Badan Penanggulangan Bencana Daerah Tapanuli Selatan (BPBD Tapsel) dan berbagai Stakeholder menandatangani nota kerjasama atau "MoU" dalam hal Penanggulangan Bencana di kabupaten tersebut.

"MoU ini tindak lanjut edaran Bupati Tapsel Dolly Pasaribu terkait cuaca ekstrim," kata Kepala Pelaksana BPBD Tapsel Umar Halomoan kepada ANTARA di Sipirok, Rabu.

Penandatanganan nota kerjasama itu antara BPBD dengan organisasi IOF, FAJI, PMI, Basarnas, Mapala, Rapi, Bagana, serta pelaku usaha seperti PT Agincourt Resources, PT ANJA, dan PT SKL yang kesemuanya berada di wilayah Kabupaten Tapsel.

"Turut juga hadir dalam acara penandatanganan MoU ini PPK Jalan Nasional PUPR Provinsi Sumut, Kadis PUPR Tapsel, Kadis Perhubungan Tapsel, Kadis Pertanian Tapsel, Kadis Perikanan Tapsel, Kadis Perkim Tapsel, Kadis Sosial Tapsel, Ka.Satpol PP Tapsel serta Camat se-Tapsel," tambahnya.

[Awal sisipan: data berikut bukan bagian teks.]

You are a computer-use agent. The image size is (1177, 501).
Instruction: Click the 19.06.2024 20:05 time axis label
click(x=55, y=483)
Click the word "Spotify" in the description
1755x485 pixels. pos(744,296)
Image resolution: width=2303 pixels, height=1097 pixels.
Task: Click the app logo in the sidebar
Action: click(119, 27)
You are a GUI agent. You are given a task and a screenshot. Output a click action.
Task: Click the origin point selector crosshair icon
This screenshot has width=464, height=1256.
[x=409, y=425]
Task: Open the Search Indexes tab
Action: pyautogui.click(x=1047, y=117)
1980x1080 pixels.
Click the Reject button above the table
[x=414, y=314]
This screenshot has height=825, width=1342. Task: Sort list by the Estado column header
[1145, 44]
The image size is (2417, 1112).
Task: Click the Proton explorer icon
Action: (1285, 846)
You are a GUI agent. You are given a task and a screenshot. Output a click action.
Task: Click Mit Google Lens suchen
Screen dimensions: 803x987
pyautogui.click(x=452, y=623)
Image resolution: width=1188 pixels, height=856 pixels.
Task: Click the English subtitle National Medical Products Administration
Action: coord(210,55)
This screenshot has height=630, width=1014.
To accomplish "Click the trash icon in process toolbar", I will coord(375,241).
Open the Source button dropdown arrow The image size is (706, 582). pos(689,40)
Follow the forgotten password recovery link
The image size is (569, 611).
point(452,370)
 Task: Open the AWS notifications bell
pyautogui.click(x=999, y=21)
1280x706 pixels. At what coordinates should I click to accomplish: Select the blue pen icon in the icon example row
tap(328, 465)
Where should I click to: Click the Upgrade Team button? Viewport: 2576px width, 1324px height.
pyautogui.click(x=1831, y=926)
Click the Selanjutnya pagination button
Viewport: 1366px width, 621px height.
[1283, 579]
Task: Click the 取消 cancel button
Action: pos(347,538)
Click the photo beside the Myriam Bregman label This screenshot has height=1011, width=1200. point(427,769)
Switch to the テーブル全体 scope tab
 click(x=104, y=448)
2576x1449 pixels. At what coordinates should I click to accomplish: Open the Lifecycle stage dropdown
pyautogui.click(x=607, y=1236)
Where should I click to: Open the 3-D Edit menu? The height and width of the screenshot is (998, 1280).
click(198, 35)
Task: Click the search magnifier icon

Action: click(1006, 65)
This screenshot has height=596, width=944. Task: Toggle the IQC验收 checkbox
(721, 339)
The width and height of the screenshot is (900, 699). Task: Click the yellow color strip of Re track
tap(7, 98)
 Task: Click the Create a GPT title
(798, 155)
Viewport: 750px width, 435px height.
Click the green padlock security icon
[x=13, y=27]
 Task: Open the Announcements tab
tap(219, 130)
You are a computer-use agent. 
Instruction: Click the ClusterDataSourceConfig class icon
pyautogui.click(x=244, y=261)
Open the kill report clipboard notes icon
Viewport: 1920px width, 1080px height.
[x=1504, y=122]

Menurut Umar, tujuan dilakukan MoU tersebut dalam rangka menyatukan persepsi penanganan bencana bilamana terjadi di wilayah Tapsel.

"Kita ketahui bahwa akhir-akhir ini cuaca ekstrim, intensitas hujan tinggi sehingga potensi banjir longsor bisa saja terjadi kapanpun. BMKG juga menginformasikan terkait cuaca ekstrim di Sumatera Utara," ujarnya.

Umar berharap dengan adanya "MoU" ini seluruh pihak terlibat sudah mengetahui tugas pokok dan fungsi masing-masing apabila adanya terjadi bencana di wilayah yang berpenduduk lebih 300 ribu jiwa tersebut.